We also need to consider that Cracker Barrel-esque Americana is often associated with Southerners. That could be a reason risk-adverse shitlib executives make choices like this one, because they think stupid younger generations want a whitewashed, bland representation of the past.
 
Did something feel…off about the whole Cracker Barrel debacle to you?
Yeah, kinda like how apparently so many reddit/twitter/bluesky accounts are so pro faggotry despite being an extreme minority.

Same with commies.

But I bet those are all organic and real. Not like Cracker Barrel. Right?
 
Did something feel…off about the whole Cracker Barrel debacle to you? Did you, in the midst of the endless stream of outrage directed at the Southern country-style restaurant, pause and think, “There’s just no way anyone cares about Cracker Barrel’s logo this much, right?” Well, you might have been onto something. According to data compiled by intelligence platform PeakMetrics, nearly half of the early posts about Cracker Barrel’s logo change appeared to be generated by bots.
I'm pretty sure what one or two times I ended up reading an article on Gizmodo, I learned real quickly the site is little more than a repository for ragebait. Notwithstanding that, blaming bots seems passé and unoriginal in 2025.

Honestly I think people are genuinely tired of what's happening to restaurants and also to consumer stuff on general.
Restaurant quality has declined most of the time while prices have gone up.
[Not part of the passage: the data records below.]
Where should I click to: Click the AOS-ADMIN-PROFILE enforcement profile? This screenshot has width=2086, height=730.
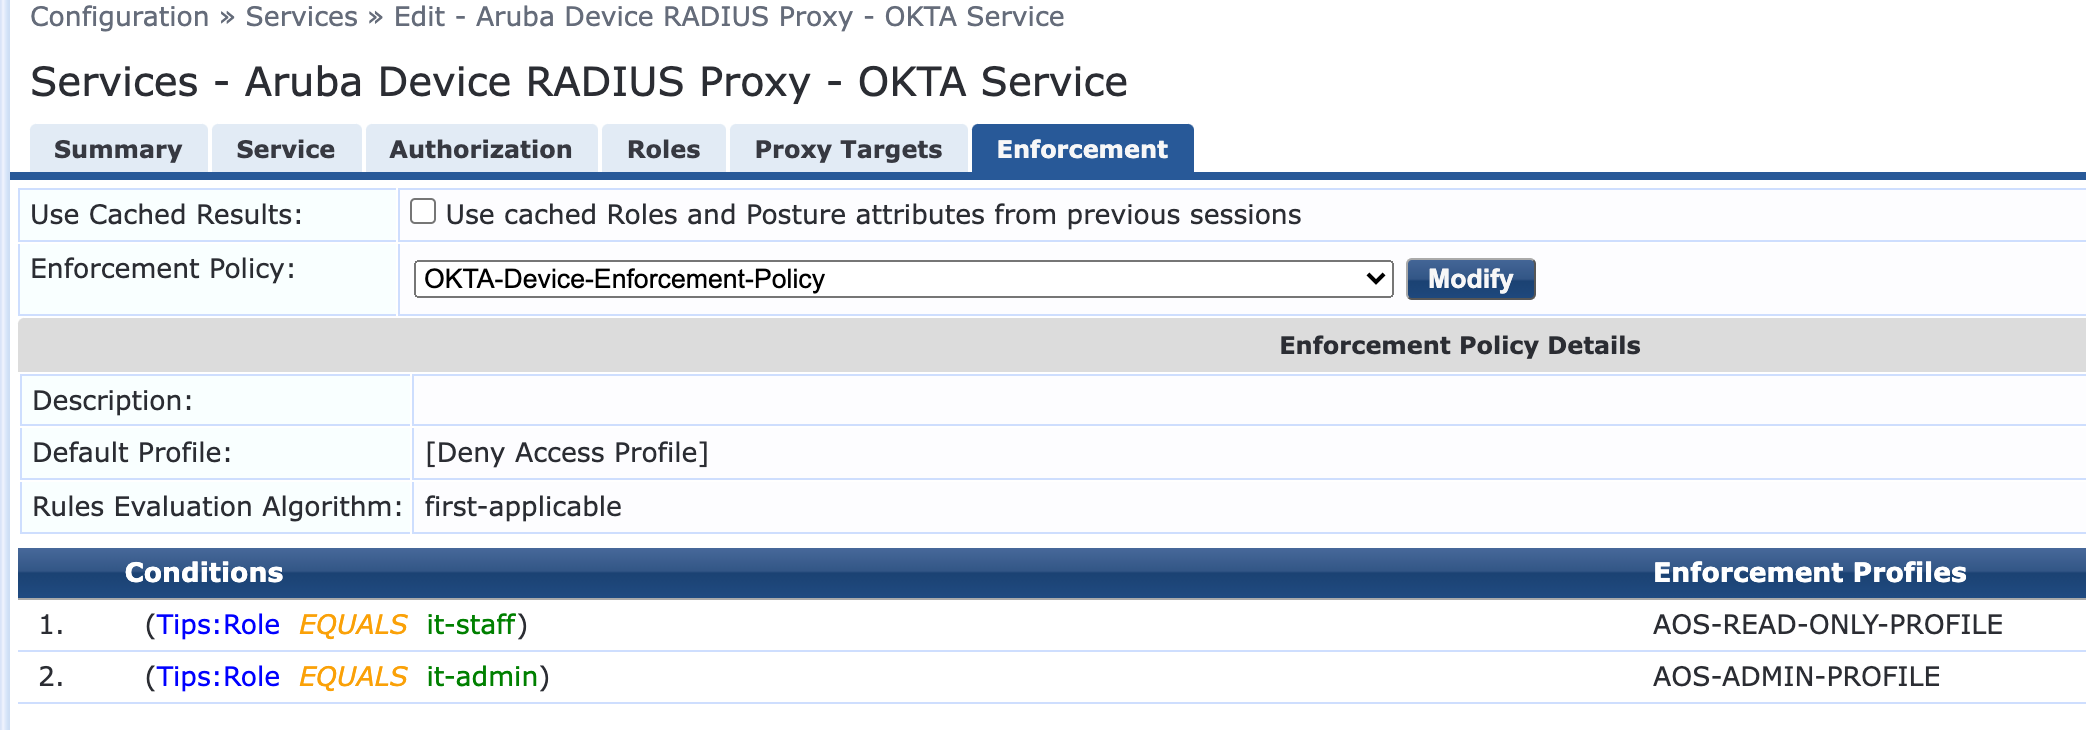1796,677
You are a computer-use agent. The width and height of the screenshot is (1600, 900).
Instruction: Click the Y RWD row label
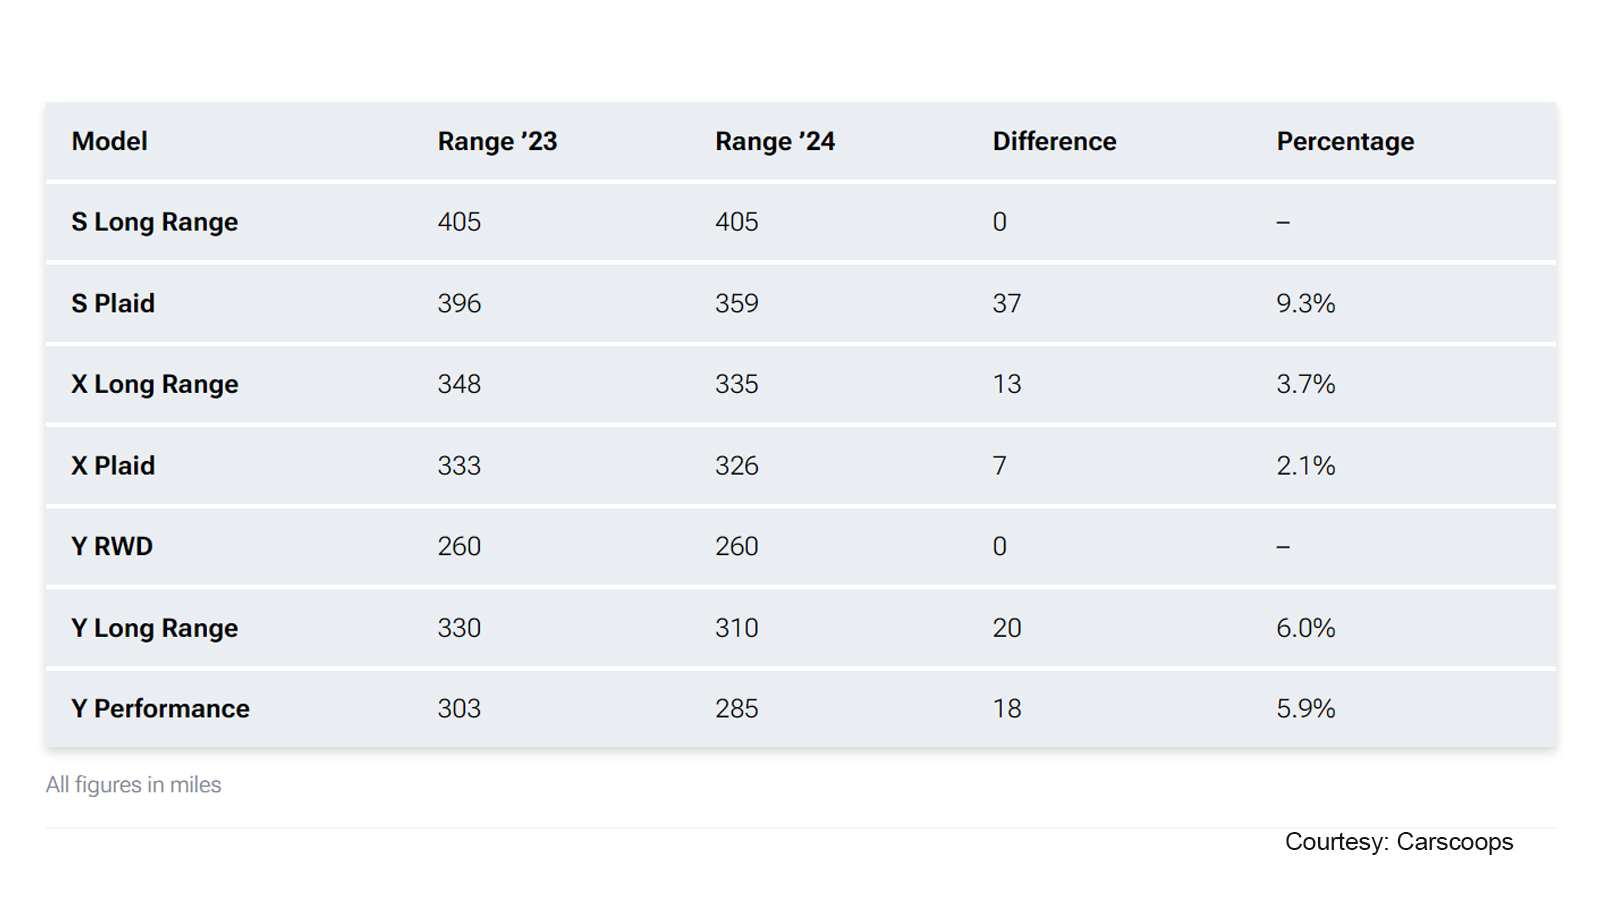tap(112, 547)
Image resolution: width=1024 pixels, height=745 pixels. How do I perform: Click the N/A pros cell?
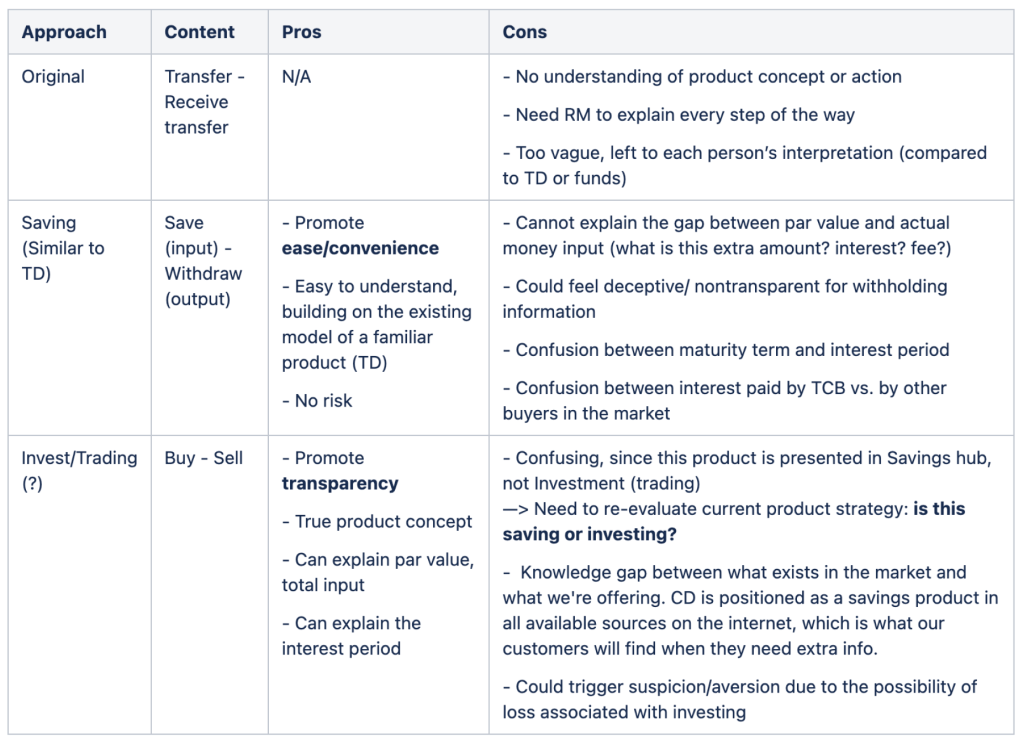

Even at the truck stop I like to stop at on the way home from day trips, their menu structure changed to increase prices after 2-3 years of relative price stability. Thankfully for them, food quality hasn't suffered yet.

Still, the point remains that people who aren't blind consumers hate it when Corporate America treats them as nothing more than a revenue stream and makes unwanted changes to what's popular and familiar with the misguided belief nobody cares about branding any more.
(Edited for spelling and clarity.)
 
Última edición:
I know plenty of flesh and blood humans that looked at the icky new Cracker Barrel logo and interiors and said "fuck that shit."

"Outrage driven by bots" my ass. You can't get rid of both the cracker and the barrel and expect people to be okay with it.
We've already lost Aunt Jemima and Uncle Ben, they can't take Uncle Herschel too!
 
I know bots are cheap, but I still can't see anyone giving enough of a fuck to pay for twitter spam about fucking cracker barrel. Even assuming some troll was blowing money on a lark for this it still seems farfetched to drop cash to troll a restaurant chain that's busy going out of business. The place's food quality and service have been in a nosedive for years now and its customer base has been dwindling by droves, they're fucked even if they do stop making the restaurants look like shit and keep the older logo.

If there was any use of bots here, my actual suspicion would be that the company itself was using them to gin up fake controversy to get itself free exposure in news cycles that otherwise it could never afford. Put out a retarded logo, deploy the bots to make a lot of noise around it and wind up with bunches of people talking about you, then announce that you love America and tradition and apple pie and are going to listen to your beloved customers and not switch logos. Bam, cheap publicity, remind people you still exist, maybe get some feet in the door after you've pretended to care about their opinion.